Would you copy out, exactly as written, each line from the one containing "929x1288 pixels." to the end of the records below?

**** MATERIAL TO PROCESS

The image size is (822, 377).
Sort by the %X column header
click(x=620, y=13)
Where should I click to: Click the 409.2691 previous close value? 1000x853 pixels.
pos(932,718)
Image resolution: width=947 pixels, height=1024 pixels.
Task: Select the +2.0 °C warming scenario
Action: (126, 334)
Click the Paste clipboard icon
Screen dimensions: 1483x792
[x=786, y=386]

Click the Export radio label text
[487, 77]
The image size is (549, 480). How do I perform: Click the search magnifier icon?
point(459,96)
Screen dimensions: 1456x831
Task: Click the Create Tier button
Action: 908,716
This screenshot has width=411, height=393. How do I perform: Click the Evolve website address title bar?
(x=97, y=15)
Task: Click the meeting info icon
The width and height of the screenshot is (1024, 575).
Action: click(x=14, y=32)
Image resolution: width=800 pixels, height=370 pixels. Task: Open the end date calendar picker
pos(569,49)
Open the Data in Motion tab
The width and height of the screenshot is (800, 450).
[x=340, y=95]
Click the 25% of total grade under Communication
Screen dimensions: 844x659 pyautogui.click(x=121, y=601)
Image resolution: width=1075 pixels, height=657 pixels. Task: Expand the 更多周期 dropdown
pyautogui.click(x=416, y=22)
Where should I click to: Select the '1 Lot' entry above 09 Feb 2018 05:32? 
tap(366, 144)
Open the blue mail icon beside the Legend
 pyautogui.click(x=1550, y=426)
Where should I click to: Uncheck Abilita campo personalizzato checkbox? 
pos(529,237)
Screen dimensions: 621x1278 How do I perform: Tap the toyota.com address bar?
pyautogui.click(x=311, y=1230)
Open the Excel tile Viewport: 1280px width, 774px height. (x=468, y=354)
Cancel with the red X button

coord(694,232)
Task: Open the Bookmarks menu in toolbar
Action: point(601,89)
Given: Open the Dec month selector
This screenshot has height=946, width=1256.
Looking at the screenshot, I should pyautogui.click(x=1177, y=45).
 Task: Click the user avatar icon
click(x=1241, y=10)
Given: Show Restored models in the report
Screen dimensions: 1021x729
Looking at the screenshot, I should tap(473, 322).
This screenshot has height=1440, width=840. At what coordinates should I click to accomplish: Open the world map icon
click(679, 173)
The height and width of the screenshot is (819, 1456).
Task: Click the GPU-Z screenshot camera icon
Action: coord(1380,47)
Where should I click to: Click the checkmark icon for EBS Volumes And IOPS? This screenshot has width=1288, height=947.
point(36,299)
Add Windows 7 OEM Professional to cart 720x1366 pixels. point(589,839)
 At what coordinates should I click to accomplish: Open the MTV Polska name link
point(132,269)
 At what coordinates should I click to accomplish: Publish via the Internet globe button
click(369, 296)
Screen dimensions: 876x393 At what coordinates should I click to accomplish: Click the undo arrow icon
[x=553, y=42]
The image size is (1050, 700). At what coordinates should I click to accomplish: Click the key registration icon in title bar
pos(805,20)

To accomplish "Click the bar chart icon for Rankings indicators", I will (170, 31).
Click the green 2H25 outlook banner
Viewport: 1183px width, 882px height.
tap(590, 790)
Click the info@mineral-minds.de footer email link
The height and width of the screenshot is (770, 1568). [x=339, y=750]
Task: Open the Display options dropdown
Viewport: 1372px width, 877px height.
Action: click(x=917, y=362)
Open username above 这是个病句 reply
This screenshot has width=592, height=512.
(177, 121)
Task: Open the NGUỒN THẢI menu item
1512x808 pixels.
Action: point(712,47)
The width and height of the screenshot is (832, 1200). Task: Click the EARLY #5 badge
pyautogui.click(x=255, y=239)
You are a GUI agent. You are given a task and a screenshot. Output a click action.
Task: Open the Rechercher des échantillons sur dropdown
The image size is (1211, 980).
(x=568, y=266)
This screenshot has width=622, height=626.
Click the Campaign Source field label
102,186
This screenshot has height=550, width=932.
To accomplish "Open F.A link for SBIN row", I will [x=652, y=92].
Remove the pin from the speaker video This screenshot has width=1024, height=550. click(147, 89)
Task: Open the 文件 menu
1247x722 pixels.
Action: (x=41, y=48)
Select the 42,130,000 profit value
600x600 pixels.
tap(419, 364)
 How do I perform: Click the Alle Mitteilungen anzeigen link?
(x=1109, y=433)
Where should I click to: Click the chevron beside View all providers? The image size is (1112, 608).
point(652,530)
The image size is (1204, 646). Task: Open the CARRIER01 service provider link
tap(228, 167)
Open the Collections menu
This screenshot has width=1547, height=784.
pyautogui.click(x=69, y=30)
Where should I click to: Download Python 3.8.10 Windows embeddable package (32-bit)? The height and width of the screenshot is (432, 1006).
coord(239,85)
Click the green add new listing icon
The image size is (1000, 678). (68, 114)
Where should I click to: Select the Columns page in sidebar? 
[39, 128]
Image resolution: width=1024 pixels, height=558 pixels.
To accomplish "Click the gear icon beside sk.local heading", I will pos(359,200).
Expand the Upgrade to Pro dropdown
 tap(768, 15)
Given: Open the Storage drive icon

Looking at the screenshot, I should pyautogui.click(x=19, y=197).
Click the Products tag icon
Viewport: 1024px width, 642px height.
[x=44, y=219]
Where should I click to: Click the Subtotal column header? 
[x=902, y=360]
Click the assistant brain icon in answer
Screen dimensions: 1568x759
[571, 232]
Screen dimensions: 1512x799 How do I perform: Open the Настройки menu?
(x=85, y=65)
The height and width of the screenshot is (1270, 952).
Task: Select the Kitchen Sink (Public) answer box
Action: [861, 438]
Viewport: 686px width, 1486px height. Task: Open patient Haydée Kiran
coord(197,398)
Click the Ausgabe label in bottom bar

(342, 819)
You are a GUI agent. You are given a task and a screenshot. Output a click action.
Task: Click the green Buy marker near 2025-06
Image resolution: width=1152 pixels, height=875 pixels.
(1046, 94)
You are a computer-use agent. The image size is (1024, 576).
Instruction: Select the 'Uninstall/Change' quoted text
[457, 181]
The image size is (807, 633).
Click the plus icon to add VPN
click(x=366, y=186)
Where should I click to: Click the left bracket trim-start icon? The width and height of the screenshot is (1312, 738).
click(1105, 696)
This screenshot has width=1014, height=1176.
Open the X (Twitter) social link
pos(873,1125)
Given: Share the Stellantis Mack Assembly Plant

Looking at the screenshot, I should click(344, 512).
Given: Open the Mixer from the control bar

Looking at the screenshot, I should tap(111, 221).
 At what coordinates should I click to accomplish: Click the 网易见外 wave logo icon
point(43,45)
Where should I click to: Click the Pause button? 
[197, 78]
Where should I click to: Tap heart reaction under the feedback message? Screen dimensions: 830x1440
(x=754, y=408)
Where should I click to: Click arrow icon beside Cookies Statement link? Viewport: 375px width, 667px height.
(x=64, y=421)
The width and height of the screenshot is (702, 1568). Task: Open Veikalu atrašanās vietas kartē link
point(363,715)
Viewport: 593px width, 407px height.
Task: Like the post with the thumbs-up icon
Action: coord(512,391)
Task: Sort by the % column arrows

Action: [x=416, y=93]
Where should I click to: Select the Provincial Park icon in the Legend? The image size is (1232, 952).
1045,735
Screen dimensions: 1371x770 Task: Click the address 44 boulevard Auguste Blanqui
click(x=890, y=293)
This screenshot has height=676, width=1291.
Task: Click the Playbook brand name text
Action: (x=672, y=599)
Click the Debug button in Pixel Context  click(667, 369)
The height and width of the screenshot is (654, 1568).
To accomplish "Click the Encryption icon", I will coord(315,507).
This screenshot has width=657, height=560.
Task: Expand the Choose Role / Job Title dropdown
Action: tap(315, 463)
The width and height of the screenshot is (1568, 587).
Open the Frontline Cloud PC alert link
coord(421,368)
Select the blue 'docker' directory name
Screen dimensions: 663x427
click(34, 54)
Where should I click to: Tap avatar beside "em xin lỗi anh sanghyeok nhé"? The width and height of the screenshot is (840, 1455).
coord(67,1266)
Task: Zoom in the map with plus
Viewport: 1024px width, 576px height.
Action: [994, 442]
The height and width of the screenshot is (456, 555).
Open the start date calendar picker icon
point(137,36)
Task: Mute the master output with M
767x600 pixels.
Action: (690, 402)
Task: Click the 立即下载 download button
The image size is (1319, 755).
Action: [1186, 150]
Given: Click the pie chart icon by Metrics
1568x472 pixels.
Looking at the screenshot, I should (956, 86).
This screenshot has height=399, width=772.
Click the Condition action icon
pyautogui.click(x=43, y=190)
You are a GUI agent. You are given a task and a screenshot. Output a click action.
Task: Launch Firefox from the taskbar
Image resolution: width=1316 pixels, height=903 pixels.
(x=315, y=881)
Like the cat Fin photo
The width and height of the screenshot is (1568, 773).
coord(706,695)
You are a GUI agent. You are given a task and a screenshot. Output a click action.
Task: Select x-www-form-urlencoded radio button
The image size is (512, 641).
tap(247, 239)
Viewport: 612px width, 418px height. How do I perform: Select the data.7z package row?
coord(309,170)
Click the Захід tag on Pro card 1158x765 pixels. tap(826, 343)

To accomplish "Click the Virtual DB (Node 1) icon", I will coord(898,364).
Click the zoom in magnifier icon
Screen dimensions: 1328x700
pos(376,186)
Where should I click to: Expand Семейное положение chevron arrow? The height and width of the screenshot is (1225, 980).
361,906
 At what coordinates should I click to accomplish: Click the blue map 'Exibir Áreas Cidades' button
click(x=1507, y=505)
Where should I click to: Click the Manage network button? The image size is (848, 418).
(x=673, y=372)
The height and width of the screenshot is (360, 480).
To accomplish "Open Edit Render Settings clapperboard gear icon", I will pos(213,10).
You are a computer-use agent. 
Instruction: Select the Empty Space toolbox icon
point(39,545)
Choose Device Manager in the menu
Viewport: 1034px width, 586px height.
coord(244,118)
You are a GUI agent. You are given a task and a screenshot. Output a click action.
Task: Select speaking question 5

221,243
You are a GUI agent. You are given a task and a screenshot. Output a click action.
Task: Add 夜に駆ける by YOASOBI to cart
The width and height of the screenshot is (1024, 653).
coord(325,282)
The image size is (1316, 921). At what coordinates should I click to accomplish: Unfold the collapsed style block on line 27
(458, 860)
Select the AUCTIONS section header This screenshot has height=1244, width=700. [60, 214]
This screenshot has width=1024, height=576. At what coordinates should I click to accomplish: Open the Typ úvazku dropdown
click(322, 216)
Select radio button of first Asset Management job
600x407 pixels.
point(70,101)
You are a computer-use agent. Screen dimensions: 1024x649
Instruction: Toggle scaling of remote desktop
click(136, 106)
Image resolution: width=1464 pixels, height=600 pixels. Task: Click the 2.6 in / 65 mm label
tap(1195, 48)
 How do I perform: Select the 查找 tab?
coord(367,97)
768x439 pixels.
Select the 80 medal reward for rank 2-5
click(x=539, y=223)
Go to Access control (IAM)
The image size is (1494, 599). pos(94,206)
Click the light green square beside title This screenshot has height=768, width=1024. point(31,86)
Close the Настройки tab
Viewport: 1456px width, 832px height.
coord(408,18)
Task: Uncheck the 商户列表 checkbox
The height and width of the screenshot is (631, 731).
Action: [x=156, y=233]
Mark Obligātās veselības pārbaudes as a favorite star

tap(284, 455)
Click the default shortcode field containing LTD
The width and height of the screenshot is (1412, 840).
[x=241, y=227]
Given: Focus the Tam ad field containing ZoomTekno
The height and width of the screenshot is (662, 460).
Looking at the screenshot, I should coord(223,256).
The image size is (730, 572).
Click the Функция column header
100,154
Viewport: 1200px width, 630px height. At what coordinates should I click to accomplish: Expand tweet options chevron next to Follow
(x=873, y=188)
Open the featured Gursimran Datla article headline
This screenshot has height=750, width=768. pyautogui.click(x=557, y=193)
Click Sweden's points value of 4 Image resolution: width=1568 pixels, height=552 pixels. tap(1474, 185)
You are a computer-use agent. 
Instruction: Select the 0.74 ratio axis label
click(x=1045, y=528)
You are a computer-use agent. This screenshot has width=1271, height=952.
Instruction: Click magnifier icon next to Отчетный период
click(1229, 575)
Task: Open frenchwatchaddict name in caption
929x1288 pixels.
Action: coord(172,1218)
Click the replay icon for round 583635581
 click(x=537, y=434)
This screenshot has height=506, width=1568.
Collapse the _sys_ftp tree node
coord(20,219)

********

## RESULT OF THIS EXERCISE
929x1288 pixels.
Action: coord(172,1218)
Click the replay icon for round 583635581
 click(x=537, y=434)
This screenshot has height=506, width=1568.
Collapse the _sys_ftp tree node
coord(20,219)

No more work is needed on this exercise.